Unlike an Add9, which omits scale degree 7, a true ninth chord is constructed from five scale degrees: 1, 3, 5, 7, and 9 (i.e., 2 an octave up). Likewise, a true eleventh chord consists of six pitches: all pitches from the ninth chord, plus scale degree 11 (i.e., 4 an octave up). And a true thirteenth chord consists of seven pitches: all pitches from the eleventh chord, plus scale degree 13 (i.e., 6 an octave up)—in other words, the thirteenth chords includes every distinct scale degree, 1 through 7.
As with the seventh chord, we can modify any pitch above the root with an accidental to adjust the flavor of any of these chords. The result is a whole new harmonic language that embraces dissonance and wrings it with gusto.

========================================================================

§ **Your tasks**
1: Retype everything in the passage on extended chords from "Unlike an Add9, which" down to "it with gusto.".
2: Answer these from the passage on extended chords:
(a) Which scale degree does an Add9 omit?
(b) How many pitches make up a true eleventh chord?
(c) What can be applied to any pitch above the root to adjust a chord's flavor?

§ **Dataset extract**
========================================================================

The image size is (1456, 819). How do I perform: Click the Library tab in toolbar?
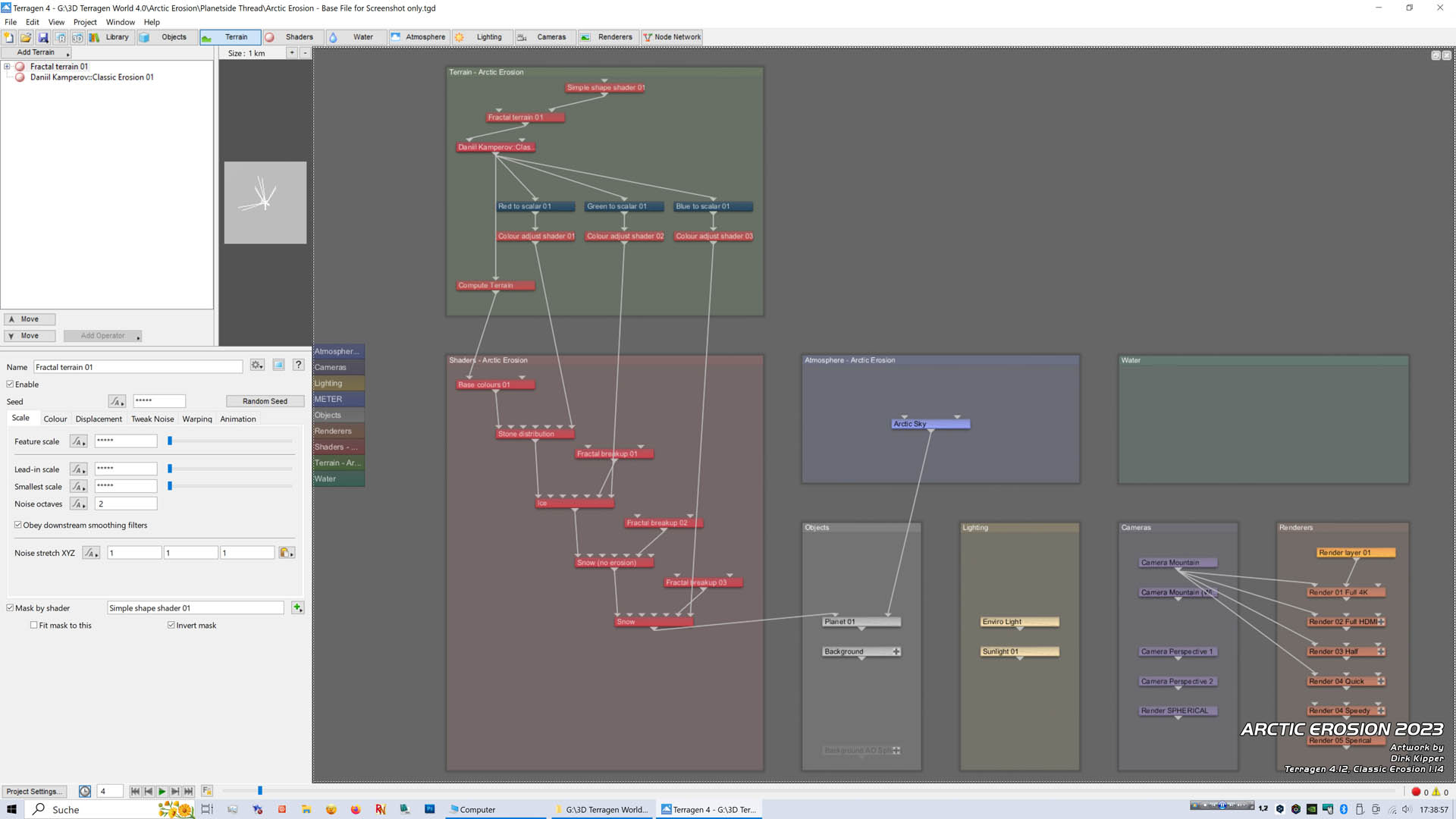pyautogui.click(x=117, y=37)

========================================================================

§ **Task-by-task outputs**
1:
Unlike an Add9, which omits scale degree 7, a true ninth chord is constructed from five scale degrees: 1, 3, 5, 7, and 9 (i.e., 2 an octave up). Likewise, a true eleventh chord consists of six pitches: all pitches from the ninth chord, plus scale degree 11 (i.e., 4 an octave up). And a true thirteenth chord consists of seven pitches: all pitches from the eleventh chord, plus scale degree 13 (i.e., 6 an octave up)—in other words, the thirteenth chords includes every distinct scale degree, 1 through 7.
As with the seventh chord, we can modify any pitch above the root with an accidental to adjust the flavor of any of these chords. The result is a whole new harmonic language that embraces dissonance and wrings it with gusto.

2:
(a) Scale degree 7.
(b) Six.
(c) An accidental.